Updated on Financial 2024-08-02
5 answers
  1. Anonymous users2024-02-15

    That is, the state borrows money from the people, with interest!

    The reason why the state issues treasury bonds is mainly to regulate the amount of money in circulation.

    Generally speaking, there are two purposes for the issuance of treasury bonds, one is to raise funds for infrastructure construction and stimulate domestic demand. Another use is open market operations.

    means aimed at regulating the amount of money on the market for Western countries.

    The second is more significant, when there is too much money in the market, ** through the issuance of treasury bonds to collect funds in the market to prevent inflation and regulate interest rates.

    2. Major international treasury bond issuance.

    The treasury bond market is divided into two levels, one is the treasury bond issuance market, also known as the primary market.

    The second is the treasury bond circulation market, also known as the secondary market.

    The primary market is like the wholesale market, and the secondary market is like the retail market. Whether the primary market is smooth or not is crucial to the issuance of treasury bonds. Generally speaking, there are four ways to issue treasury bonds.

    Since the reform and opening up, people are getting richer and richer, and there is more money and rice leftover, so they will think about investing, so there are **, do, philately, art collection, etc., and there are various investment methods, and so on. Among the various investment methods, treasury bonds can be said to be unique and favored by investors. In the minds of the common people, the national bonds are issued by the state, and the state has a lot of money, and there will never be any borrowing without repayment.

    Investing in government bonds is not only less risky, but also more profitable than bank savings. Therefore, the national debt is known"Gilts"。

  2. Anonymous users2024-02-14

    The reason why the state issues treasury bonds is mainly to regulate the amount of money in circulation. ** Raise funds for infrastructure construction to boost domestic demand. The purpose of open market operations is to regulate the amount of money in the market, and for Western countries, the second is of greater significance, when there is too much money in the market, to collect funds in the market through the issuance of government bonds to prevent inflation and adjust the expected annualized interest rate.
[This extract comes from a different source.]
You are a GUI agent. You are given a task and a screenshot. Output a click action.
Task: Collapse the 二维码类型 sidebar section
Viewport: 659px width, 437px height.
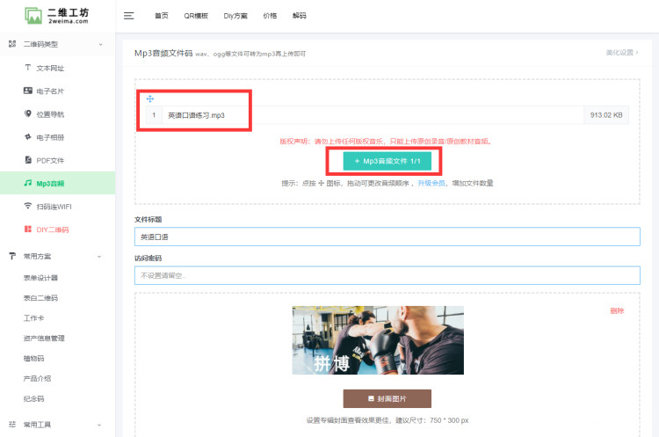click(100, 44)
    Generally speaking, the issuance of treasury bonds has the following purposes:

    1. Raise military spending.

    In times of war, military expenditures were enormous, and in the absence of other means of financing, they were raised through the issuance of war bonds. The issuance of war treasury bonds is a common method used by all countries in wartime, and it is also the first origin of treasury bonds.

    2. Balance fiscal revenue and expenditure.

    To balance fiscal revenues and expenditures, we can adopt the methods of increasing tax revenues, issuing more currency, or issuing treasury bonds. Compared with the above three methods, increasing tax revenue is a practice taken from the people for the people, although it is a good method, but there is a certain limit to increasing tax revenue, if the tax is too heavy and exceeds the ability of enterprises and individuals to bear, it will not be conducive to the development of production, and will affect future tax revenue. The issuance of additional currency is the most convenient option, but it is the least desirable because the issuance of additional currency to cover the fiscal deficit will lead to severe inflation, which will have the most severe impact on the economy.

    In the case that it is difficult to raise taxes and it is not possible to increase the issuance of currency, it is still a feasible measure to make up for the fiscal deficit by issuing treasury bonds. **Through the issuance of bonds, the idle funds of units and individuals can be absorbed, and the country can tide over the period of financial difficulties. However, the issuance of deficit government bonds must be moderate, otherwise it will also cause serious deflation.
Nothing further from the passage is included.